When you take a distribution from your traditional IRA, your IRA trustee or custodian will generally withhold 10% for federal income tax (and possibly additional amounts for state tax and penalties) unless you instruct them not to. If tax is withheld and you then wish to roll over the distribution, you have to make up the amount withheld out of your own pocket. Otherwise, the rollover is not considered complete, and the shortfall is treated as a taxable distribution. The best way to avoid this outcome is to instruct your IRA trustee or custodian not to withhold any tax. Unlike distributions from qualified plans, IRA distributions are not subject to a mandatory withholding requirement.

Example(s):  You take a $1,000 distribution (all of which would be taxable) from your traditional IRA that you want to roll over into a new IRA. One hundred dollars is withheld for federal income tax, so you actually receive only $900. If you roll over only the $900, you are treated as having received a $100 taxable distribution. To roll over the entire $1,000, you will have to deposit in the new IRA the $900 that you actually received, plus an additional $100. (The $100 withheld will be claimed as part of your credit for federal income tax withheld on your federal income tax return.)

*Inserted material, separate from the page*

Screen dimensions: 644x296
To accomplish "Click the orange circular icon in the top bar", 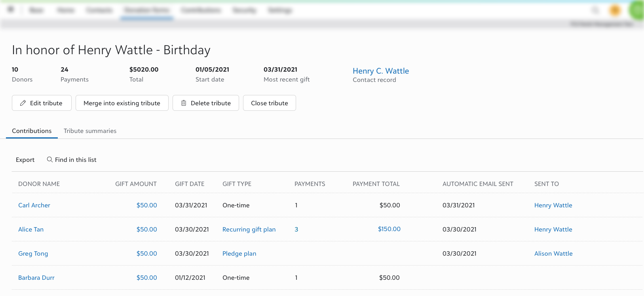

Trustee-To-Trustee Transfer

A trustee-to-trustee transfer (direct rollover) occurs directly between the trustee or custodian of your old IRA, and the trustee or custodian of your new IRA. You never actually receive the funds or have control of them, so a trustee-to-trustee transfer is not treated as a distribution (and therefore, the issue of tax withholding does not apply). Trustee-to-trustee transfers are not subject to the 60-day deadline, or the 'one-rollover-per-12 month' limitation.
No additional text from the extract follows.